* **What you need to do**
The listing below should be printed again word for word, without any images.

* **Data provided**
- Opening Delimiter -

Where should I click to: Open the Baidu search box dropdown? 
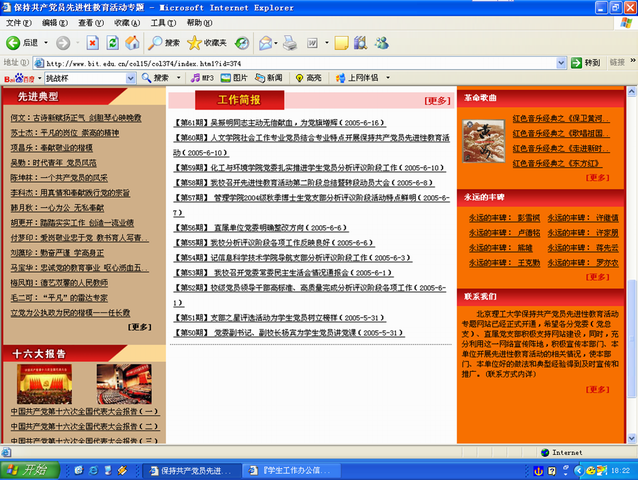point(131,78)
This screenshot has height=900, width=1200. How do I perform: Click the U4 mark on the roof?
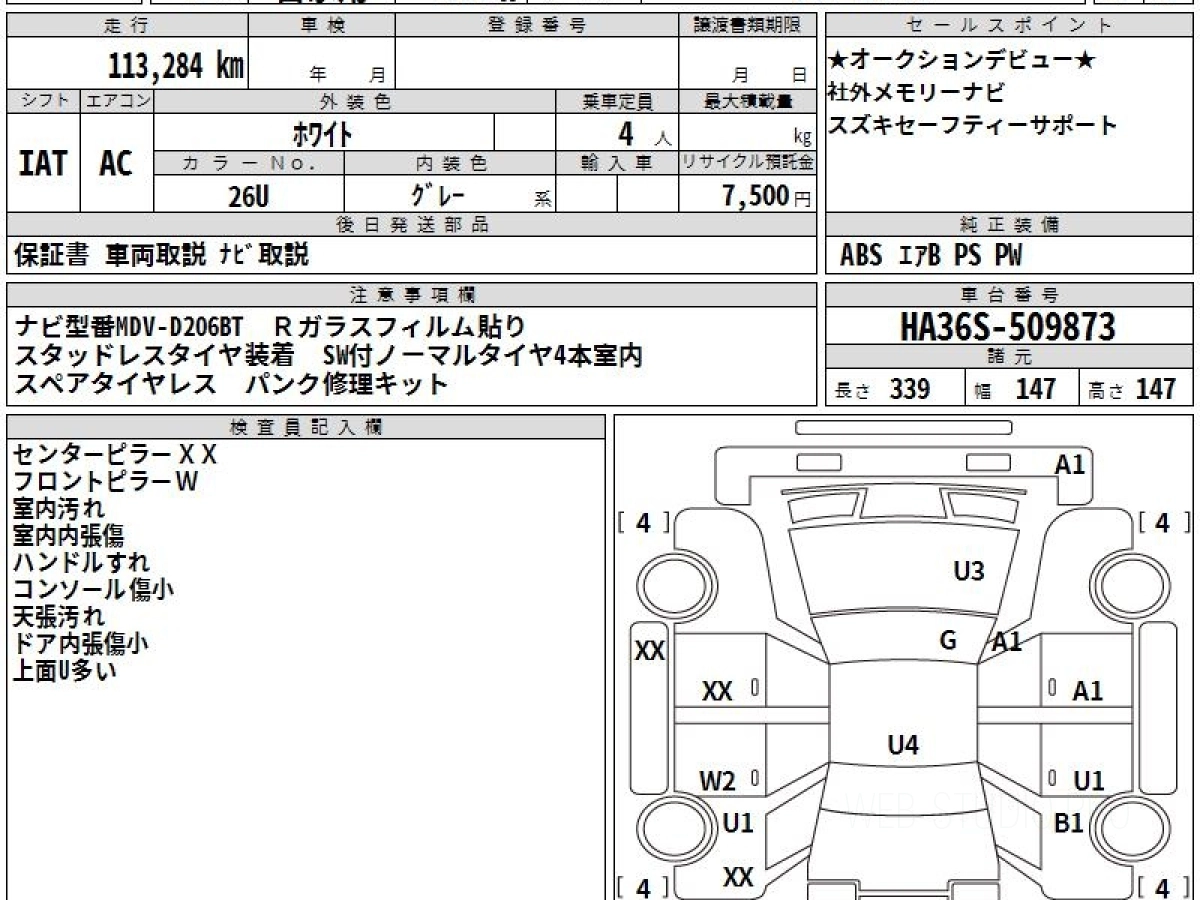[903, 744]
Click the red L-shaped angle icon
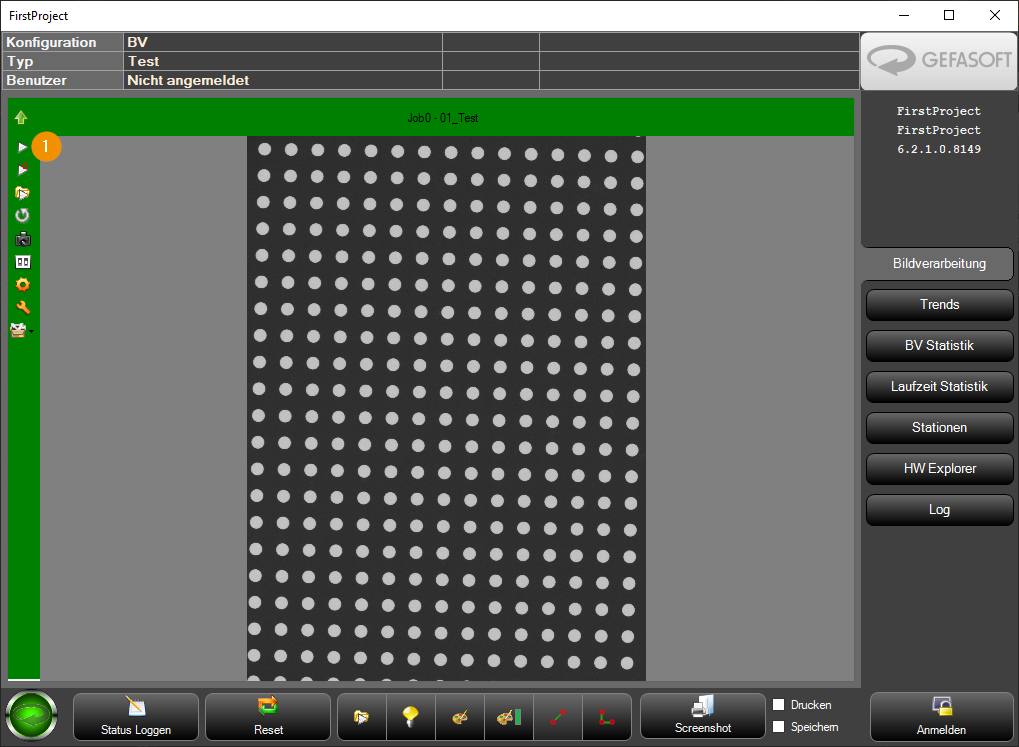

- Closing Delimiter -

* **Answer for the task**
Where should I click to: Open the Baidu search box dropdown? 
point(131,78)
This screenshot has height=900, width=1200. How do I perform: Click the U4 mark on the roof?
[903, 744]
Click the red L-shaped angle icon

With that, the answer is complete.